**The task**
According to the passage on Ernst Julius Marx below, who took over his workshop after his death in 1799?

Ernst Julius Marx (often Ernst Marx; 28 November 1728 in Ballenstedt, Principality of Anhalt-Bernburg – 25 March 1799) was an important German organ builder in Berlin. He worked in the tradition of Joachim Wagner.

== Life ==

The father George Christoph Marx was a master carpenter in Ballenstedt. Ernst Marx had been employed in the workshop of Johann Peter Migendt in Berlin since 1753/55 at the latest. It is doubtful whether he lived to see Joachim Wagner, who died in 1749. Marx worked together with Migendt (in Companie) and married a sister of Migendt's wife, Maria Louisa Balke, in 1756.

After the death of Peter Migendt in 1767, he continued the workshop alone. Pupils included Johann Simon Buchholz, son-in-law Johann Friedrich Falckenhagen, and son Friedrich Emanuel Marx, who took over the workshop after his father's death in 1799.

Marx was the youngest of the organ builders who carried on the tradition of Joachim Wagner (even though he was not to have known him personally) and who passed it on to his pupils. He died in Berlin, Kingdom of Prussia at the age of 70.

== List of works (selection) ==
Marx built organs in the Margraviate of Brandenburg, some also in Pomerania and Mecklenburg, and carried out rebuilding and repairs. The works in Vielitz (almost complete), Falkenwalde (previously Boitzenburg), Brunne and Plötzin (attributed), larger parts in Białogard (Belgard) and Eberswalde and Rostock, as well as prospectuses in Altenkirchen (previously Berlin Kattunfabrik), in Sophienkirche Berlin and in Strausberg. Organs that no longer exist or are only preserved in small parts are set in italics.

**Records supplied**
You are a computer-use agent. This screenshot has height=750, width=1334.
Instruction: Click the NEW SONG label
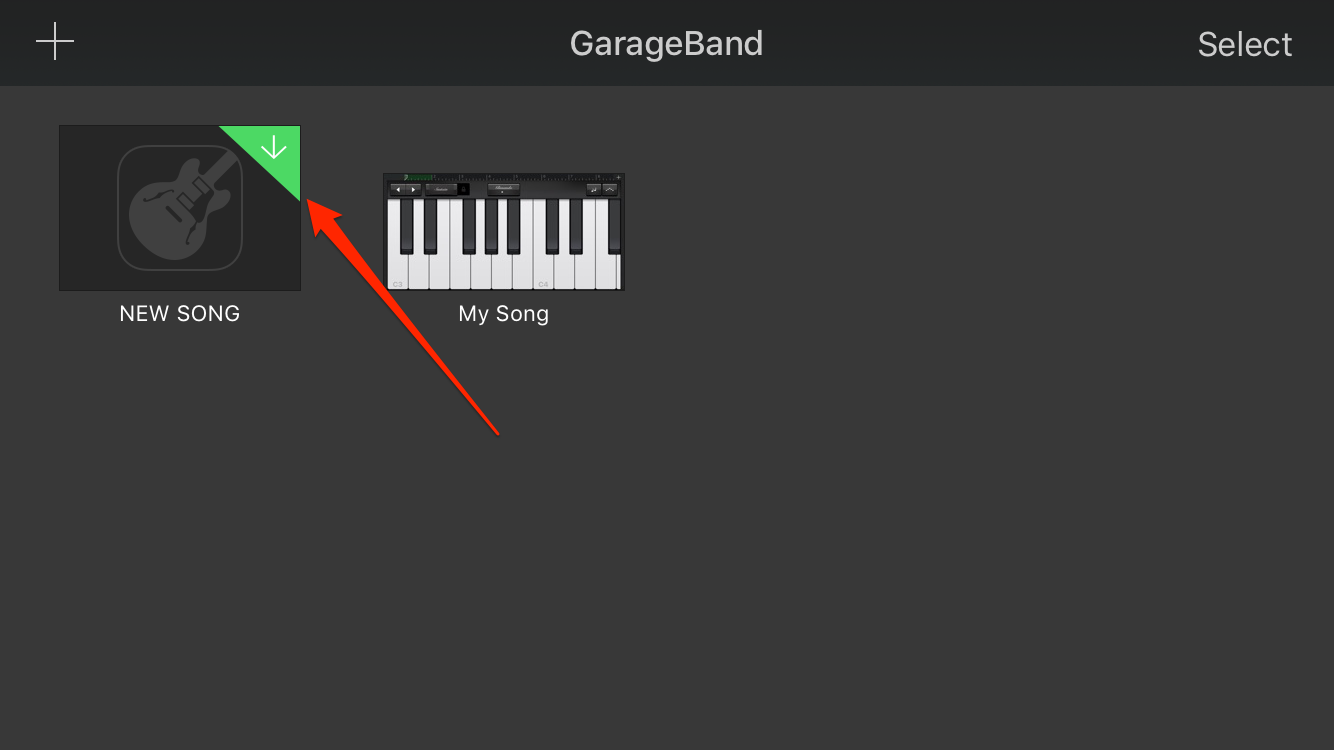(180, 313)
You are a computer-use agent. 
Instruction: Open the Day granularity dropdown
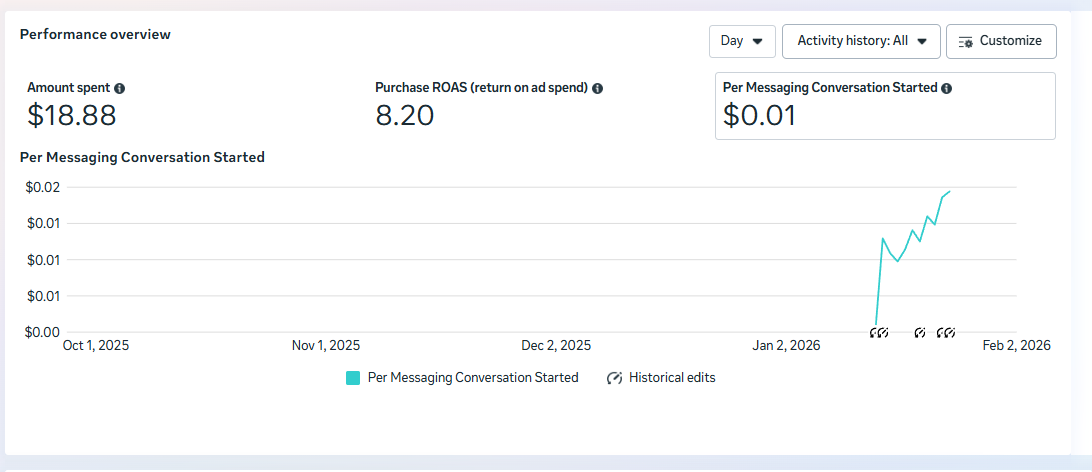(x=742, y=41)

**Exercise solution**
His son, Friedrich Emanuel Marx.